Your task is to count the lines of the records that contain "computer". Answer with the number and nothing else.
#### LISTED RECORDS
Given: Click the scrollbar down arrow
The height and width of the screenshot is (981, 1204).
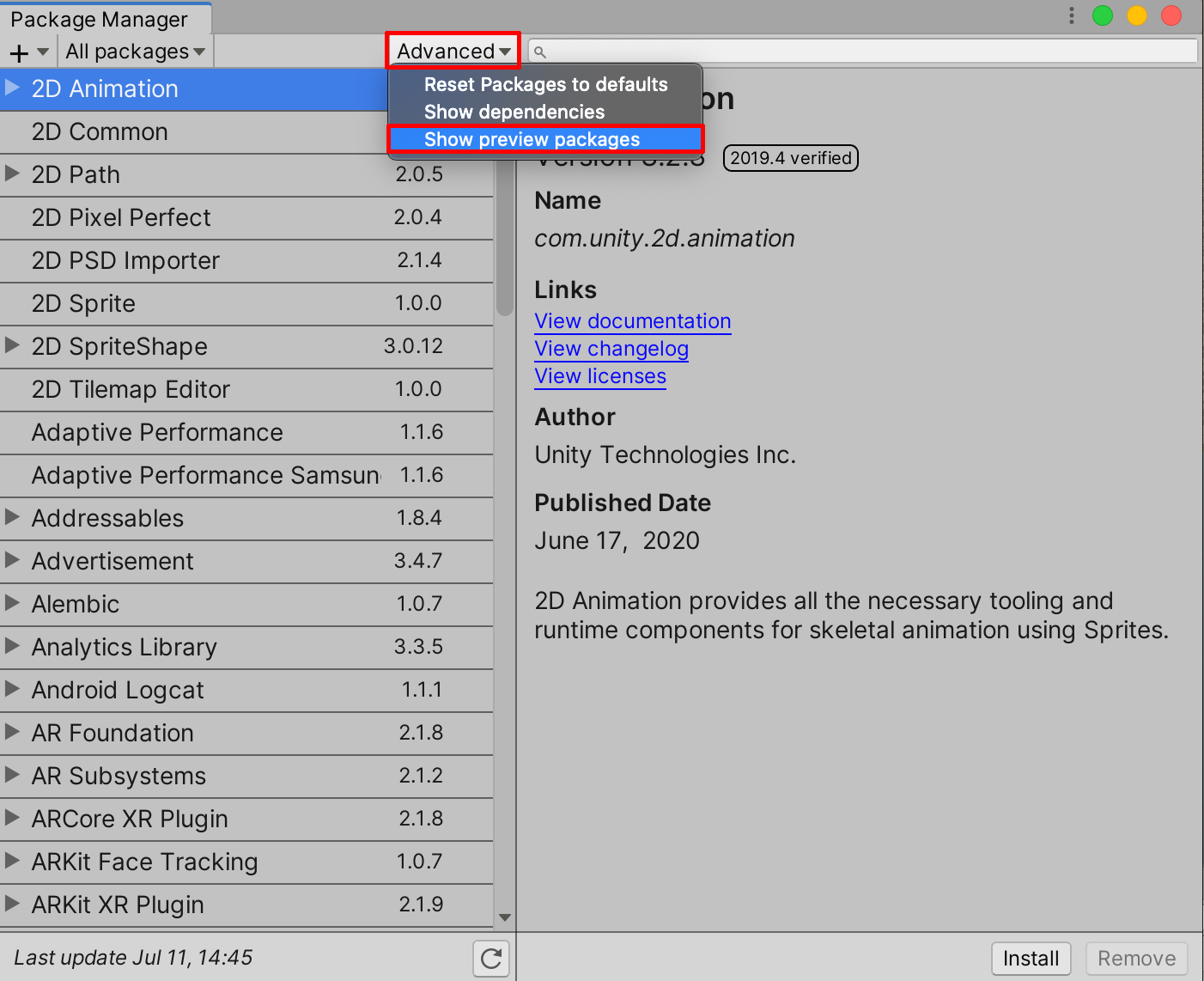Looking at the screenshot, I should 505,917.
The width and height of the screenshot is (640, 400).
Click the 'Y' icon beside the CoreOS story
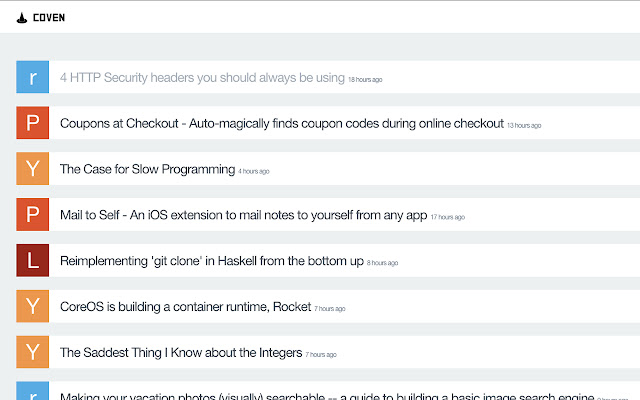tap(33, 306)
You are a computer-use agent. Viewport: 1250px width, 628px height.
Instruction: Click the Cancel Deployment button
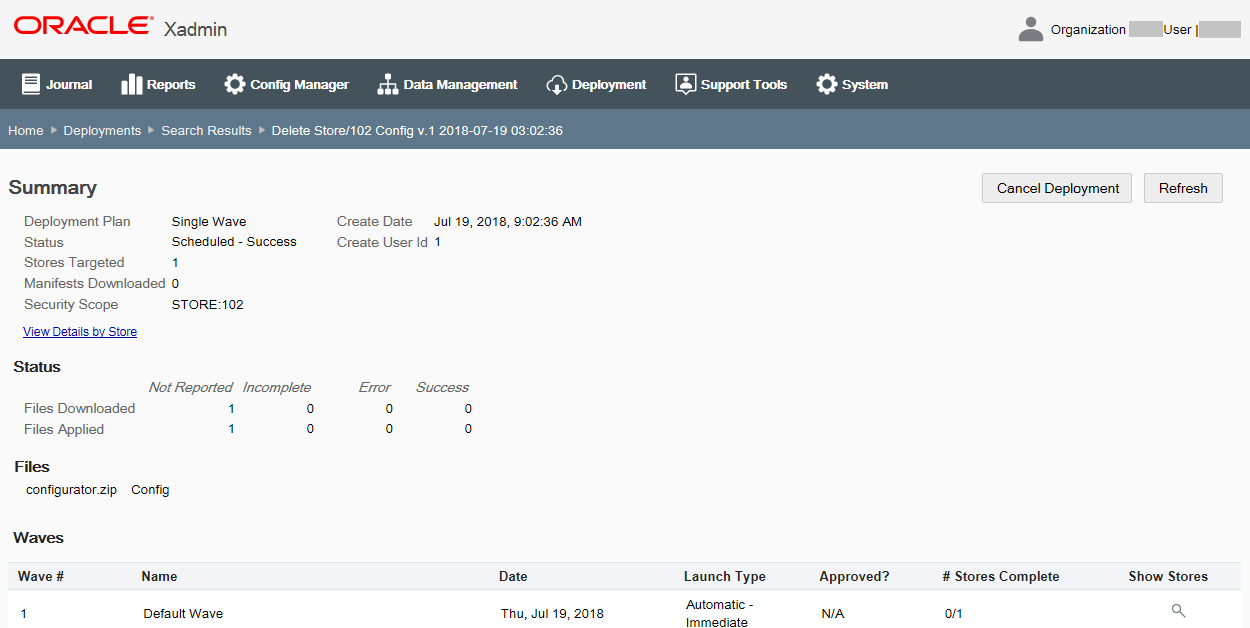pos(1056,188)
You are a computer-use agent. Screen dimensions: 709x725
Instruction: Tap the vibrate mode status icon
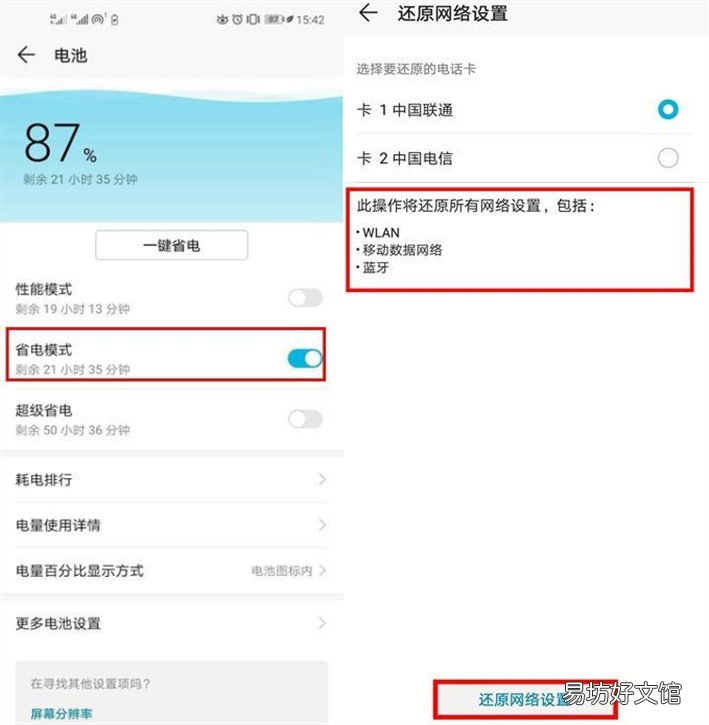pyautogui.click(x=253, y=19)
########
ANSWER SPACE:
2